* [REQUIRED WORK]
Each and every line below goes into your answer unchanged, but leave out the images.

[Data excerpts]
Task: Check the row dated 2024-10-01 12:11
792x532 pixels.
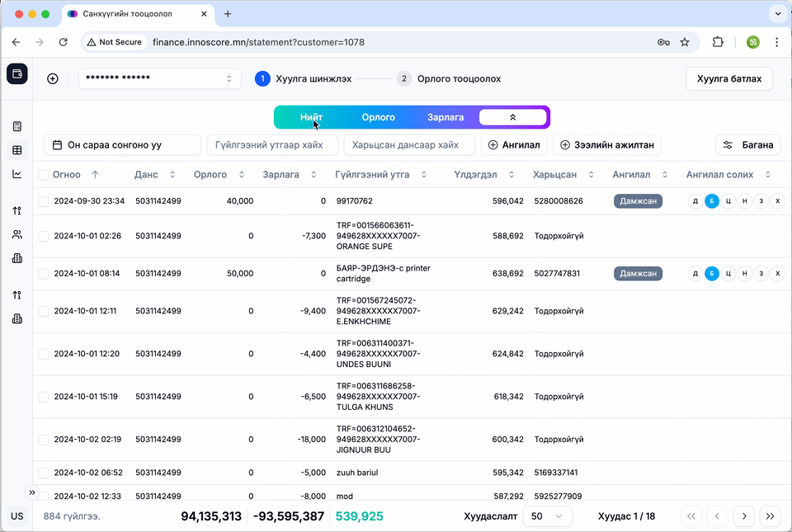Action: [x=44, y=311]
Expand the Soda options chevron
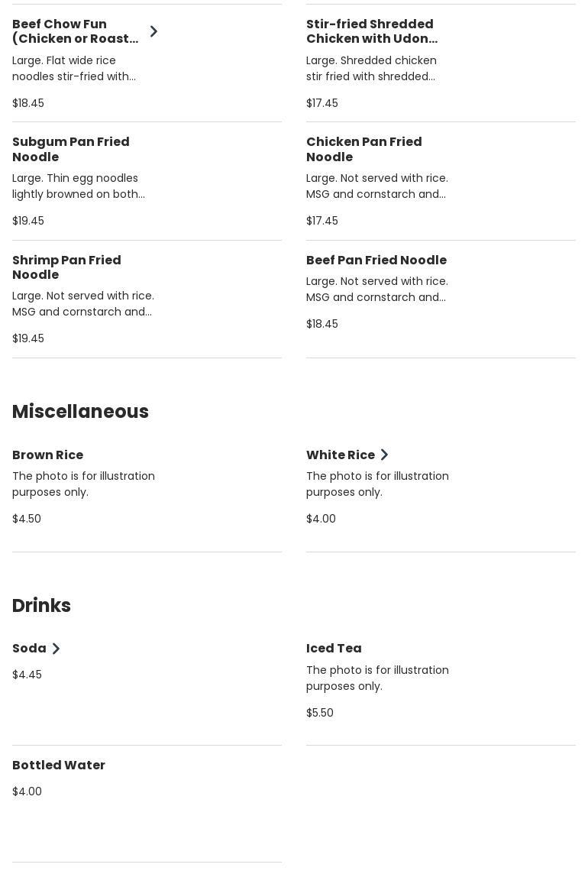Image resolution: width=588 pixels, height=874 pixels. pos(56,649)
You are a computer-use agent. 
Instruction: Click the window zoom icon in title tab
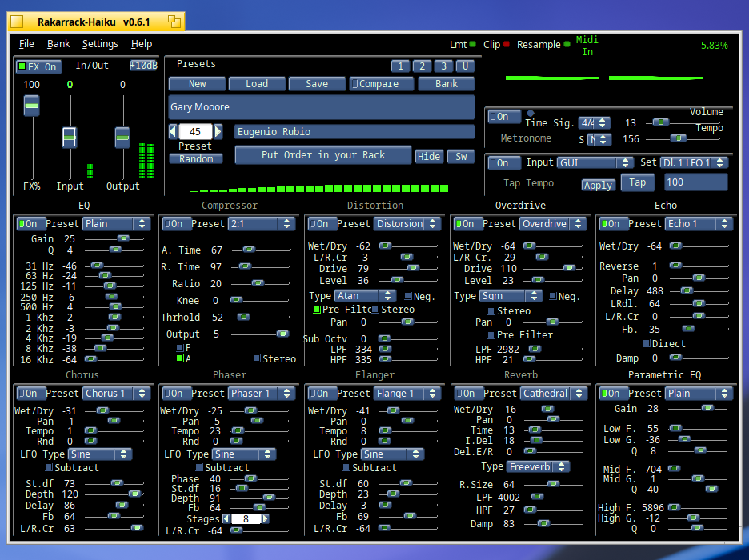[x=174, y=22]
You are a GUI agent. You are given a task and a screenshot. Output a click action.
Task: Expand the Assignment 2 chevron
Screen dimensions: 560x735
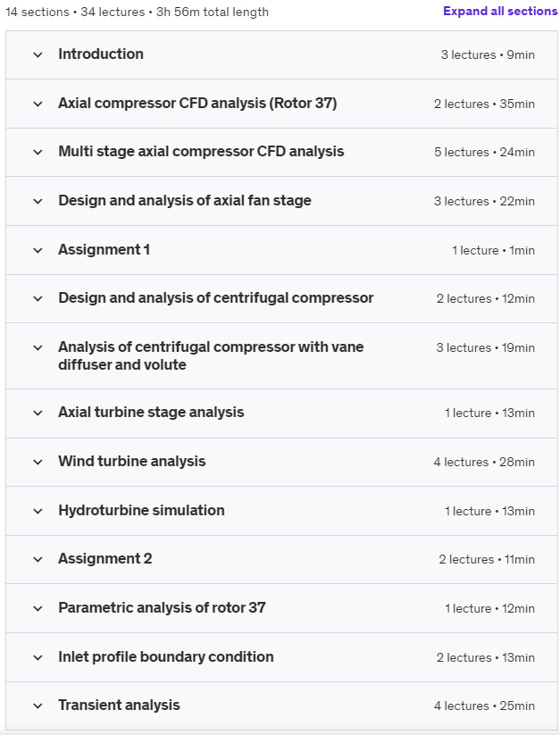click(38, 559)
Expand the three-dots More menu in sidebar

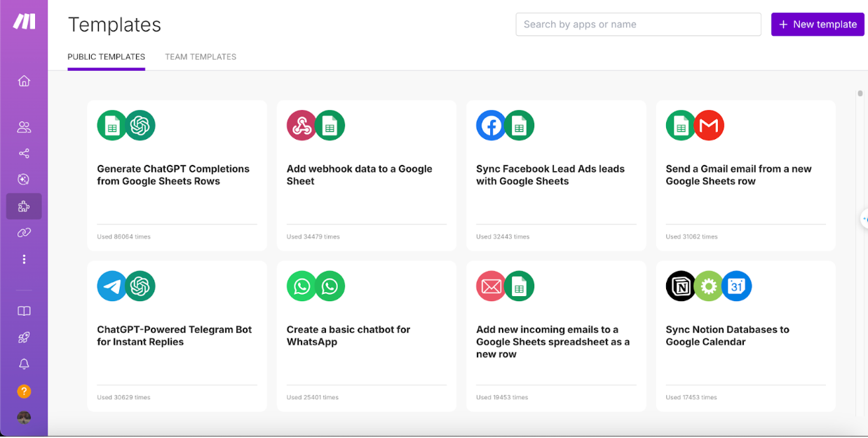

* [RESPONSE TO THE TASK]
Task: Check the row dated 2024-10-01 12:11
792x532 pixels.
Action: [x=44, y=311]
Expand the Soda options chevron
Image resolution: width=588 pixels, height=874 pixels. pos(56,649)
You are a computer-use agent. 
Instruction: Click the window zoom icon in title tab
[x=174, y=22]
You are a GUI agent. You are given a task and a screenshot. Output a click action.
Task: Expand the Assignment 2 chevron
Screen dimensions: 560x735
click(38, 559)
Expand the three-dots More menu in sidebar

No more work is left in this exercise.